* _THE EXERCISE_
Rewrite the stretch from the line containing "Where should I click to: Select Announcements" through the line containing "Click the folder", replacing "sidebar menu" with "navigation menu" and leaving everything else unchanged.

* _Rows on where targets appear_
-*-*-

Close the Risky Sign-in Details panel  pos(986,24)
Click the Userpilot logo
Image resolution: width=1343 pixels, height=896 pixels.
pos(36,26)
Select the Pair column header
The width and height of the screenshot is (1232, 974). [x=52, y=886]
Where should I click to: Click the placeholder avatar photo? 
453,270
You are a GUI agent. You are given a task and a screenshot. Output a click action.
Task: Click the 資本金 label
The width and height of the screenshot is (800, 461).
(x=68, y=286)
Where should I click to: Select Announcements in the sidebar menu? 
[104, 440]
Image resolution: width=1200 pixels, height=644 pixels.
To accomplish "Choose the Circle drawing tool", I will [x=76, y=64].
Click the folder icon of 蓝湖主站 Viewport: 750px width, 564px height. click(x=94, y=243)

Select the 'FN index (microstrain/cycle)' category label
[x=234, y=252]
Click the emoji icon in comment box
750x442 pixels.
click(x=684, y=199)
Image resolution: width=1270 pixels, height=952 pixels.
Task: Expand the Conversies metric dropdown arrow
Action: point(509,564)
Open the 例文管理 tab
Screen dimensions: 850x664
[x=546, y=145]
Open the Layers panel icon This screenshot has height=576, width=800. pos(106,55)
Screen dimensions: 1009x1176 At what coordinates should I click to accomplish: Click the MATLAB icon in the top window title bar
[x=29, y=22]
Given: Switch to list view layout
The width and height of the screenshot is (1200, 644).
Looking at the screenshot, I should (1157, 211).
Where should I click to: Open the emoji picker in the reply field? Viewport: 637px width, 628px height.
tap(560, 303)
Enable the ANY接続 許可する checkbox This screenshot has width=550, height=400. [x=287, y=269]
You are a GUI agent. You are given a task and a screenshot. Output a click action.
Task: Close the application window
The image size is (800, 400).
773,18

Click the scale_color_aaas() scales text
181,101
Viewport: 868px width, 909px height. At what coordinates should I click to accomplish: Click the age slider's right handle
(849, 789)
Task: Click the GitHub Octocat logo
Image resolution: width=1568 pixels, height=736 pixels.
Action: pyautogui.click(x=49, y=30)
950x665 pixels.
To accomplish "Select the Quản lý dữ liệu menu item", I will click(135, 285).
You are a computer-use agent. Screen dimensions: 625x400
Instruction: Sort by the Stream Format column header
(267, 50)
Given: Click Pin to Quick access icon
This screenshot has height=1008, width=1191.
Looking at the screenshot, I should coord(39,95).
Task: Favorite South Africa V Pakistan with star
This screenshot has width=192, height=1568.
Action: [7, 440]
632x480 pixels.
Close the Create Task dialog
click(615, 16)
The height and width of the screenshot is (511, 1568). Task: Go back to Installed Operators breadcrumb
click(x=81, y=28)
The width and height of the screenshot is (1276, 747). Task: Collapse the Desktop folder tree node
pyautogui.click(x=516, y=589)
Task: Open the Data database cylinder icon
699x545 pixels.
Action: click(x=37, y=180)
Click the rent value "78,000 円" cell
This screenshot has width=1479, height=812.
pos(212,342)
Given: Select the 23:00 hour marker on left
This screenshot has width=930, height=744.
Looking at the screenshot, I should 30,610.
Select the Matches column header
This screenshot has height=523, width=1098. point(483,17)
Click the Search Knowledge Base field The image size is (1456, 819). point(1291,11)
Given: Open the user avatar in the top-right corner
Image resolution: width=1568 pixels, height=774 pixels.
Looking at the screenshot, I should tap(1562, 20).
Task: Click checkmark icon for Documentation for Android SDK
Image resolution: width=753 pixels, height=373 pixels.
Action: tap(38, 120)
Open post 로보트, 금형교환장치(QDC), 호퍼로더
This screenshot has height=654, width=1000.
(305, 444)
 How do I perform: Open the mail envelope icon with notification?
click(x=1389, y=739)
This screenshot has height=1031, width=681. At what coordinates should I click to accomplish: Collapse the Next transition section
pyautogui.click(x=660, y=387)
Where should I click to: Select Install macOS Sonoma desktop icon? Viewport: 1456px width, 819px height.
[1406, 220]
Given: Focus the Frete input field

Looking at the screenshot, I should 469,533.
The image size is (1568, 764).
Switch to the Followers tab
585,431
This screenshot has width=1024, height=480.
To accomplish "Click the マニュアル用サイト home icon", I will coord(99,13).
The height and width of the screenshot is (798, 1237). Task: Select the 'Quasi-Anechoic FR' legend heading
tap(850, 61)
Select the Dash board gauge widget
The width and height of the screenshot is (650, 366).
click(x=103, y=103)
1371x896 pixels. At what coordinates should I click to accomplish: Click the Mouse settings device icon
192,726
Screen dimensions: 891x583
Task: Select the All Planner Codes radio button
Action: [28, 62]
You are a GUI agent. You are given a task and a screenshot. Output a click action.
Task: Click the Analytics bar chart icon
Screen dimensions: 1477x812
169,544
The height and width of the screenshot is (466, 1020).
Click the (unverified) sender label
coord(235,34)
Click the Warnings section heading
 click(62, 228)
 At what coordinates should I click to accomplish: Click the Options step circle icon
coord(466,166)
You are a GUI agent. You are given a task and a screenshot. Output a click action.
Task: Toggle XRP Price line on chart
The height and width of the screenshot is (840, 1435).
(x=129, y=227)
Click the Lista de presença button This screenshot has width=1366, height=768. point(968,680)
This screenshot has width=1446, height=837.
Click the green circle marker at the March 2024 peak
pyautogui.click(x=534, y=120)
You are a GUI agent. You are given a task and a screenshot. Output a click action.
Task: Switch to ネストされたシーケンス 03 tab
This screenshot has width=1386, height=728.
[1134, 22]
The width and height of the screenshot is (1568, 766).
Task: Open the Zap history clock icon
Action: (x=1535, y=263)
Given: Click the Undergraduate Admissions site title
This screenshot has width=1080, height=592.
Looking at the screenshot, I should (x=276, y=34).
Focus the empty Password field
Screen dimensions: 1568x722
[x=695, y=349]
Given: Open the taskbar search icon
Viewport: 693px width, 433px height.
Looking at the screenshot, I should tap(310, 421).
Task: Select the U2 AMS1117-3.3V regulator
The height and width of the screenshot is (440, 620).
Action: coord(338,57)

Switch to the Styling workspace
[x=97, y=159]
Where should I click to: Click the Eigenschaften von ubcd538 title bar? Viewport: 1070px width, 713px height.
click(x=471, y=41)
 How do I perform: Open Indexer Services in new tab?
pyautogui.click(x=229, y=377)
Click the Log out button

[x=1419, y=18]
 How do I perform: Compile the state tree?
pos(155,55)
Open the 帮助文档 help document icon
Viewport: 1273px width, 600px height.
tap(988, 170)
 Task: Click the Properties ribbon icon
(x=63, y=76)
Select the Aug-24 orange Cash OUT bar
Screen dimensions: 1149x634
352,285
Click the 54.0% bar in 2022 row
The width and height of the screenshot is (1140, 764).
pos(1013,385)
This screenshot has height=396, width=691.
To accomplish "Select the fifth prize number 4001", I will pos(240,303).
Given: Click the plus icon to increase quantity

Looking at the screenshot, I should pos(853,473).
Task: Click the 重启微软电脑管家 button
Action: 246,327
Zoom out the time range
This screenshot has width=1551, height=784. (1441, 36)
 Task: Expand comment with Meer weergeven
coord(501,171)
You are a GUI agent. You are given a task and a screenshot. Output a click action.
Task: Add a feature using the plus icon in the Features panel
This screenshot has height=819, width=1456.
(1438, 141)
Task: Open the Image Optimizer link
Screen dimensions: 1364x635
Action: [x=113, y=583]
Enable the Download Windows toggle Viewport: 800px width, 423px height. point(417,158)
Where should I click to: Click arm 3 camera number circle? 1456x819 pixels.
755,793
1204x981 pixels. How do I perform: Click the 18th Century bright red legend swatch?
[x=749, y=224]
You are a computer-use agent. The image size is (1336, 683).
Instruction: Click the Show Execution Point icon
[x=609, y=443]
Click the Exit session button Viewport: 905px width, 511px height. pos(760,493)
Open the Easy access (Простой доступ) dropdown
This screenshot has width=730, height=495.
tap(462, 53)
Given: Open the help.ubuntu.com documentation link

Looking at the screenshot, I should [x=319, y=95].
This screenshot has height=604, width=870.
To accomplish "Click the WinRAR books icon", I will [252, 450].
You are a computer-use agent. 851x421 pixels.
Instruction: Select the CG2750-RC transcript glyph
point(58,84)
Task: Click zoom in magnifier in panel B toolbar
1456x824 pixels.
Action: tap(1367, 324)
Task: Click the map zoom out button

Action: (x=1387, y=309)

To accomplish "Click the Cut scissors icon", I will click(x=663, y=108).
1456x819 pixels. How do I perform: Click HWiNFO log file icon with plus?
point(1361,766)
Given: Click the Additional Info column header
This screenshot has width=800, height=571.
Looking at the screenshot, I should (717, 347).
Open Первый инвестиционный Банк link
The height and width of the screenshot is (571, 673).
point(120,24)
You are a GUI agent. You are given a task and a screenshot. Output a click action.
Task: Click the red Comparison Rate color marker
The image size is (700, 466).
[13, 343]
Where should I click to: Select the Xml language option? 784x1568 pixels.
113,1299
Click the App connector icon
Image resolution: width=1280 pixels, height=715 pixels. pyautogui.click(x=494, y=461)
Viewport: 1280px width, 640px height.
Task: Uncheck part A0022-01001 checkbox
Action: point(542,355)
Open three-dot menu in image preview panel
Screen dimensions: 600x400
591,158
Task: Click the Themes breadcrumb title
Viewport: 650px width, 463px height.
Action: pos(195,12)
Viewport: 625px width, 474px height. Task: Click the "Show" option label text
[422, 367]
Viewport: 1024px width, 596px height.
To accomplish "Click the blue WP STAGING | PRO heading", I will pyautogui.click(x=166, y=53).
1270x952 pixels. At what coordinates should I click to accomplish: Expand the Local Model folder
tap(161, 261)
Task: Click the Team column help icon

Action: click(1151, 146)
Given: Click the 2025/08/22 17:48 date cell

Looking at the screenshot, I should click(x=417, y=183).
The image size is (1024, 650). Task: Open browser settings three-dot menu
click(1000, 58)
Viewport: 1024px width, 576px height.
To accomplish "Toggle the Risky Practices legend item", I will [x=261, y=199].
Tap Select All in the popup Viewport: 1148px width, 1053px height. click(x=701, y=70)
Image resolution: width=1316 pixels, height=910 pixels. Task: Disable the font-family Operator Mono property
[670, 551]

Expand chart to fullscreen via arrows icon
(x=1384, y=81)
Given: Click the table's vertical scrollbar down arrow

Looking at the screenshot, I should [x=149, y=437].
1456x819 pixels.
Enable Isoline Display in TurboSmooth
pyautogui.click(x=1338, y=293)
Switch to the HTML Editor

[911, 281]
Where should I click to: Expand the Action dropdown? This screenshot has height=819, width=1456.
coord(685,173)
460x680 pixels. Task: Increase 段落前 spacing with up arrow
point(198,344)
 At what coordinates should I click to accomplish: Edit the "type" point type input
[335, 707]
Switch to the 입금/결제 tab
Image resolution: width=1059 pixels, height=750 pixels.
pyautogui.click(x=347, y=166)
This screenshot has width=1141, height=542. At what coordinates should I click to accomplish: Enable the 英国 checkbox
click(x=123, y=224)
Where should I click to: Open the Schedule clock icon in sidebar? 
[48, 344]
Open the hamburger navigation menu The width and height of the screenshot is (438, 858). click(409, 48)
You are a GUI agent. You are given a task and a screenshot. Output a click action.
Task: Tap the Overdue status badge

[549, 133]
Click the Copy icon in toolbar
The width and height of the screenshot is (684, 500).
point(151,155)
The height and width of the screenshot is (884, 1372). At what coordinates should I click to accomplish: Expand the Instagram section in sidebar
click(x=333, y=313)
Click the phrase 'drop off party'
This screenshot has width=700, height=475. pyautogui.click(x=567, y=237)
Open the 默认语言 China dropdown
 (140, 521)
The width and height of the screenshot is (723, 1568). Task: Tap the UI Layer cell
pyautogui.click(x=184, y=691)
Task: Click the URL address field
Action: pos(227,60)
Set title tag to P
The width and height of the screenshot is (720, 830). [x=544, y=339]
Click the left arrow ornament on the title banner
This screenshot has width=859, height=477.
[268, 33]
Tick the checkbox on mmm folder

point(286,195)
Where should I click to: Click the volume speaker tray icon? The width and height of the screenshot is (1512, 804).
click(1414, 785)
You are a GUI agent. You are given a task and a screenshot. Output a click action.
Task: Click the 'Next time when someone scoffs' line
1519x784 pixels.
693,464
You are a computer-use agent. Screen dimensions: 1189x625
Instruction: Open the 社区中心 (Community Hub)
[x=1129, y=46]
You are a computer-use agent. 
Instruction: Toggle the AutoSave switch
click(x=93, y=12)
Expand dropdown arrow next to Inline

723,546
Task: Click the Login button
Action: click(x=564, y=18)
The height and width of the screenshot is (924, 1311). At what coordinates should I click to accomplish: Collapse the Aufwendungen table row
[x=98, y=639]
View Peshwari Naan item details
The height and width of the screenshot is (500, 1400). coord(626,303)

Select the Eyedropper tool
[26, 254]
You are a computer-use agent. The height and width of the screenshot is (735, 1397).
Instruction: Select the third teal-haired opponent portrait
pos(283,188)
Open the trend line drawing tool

-*-*-

* _TASK RESPONSE_
Where should I click to: Select Announcements in the navigation menu? 
[104, 440]
Image resolution: width=1200 pixels, height=644 pixels.
To accomplish "Choose the Circle drawing tool", I will [x=76, y=64].
Click the folder icon of 蓝湖主站 Viewport: 750px width, 564px height. click(x=94, y=243)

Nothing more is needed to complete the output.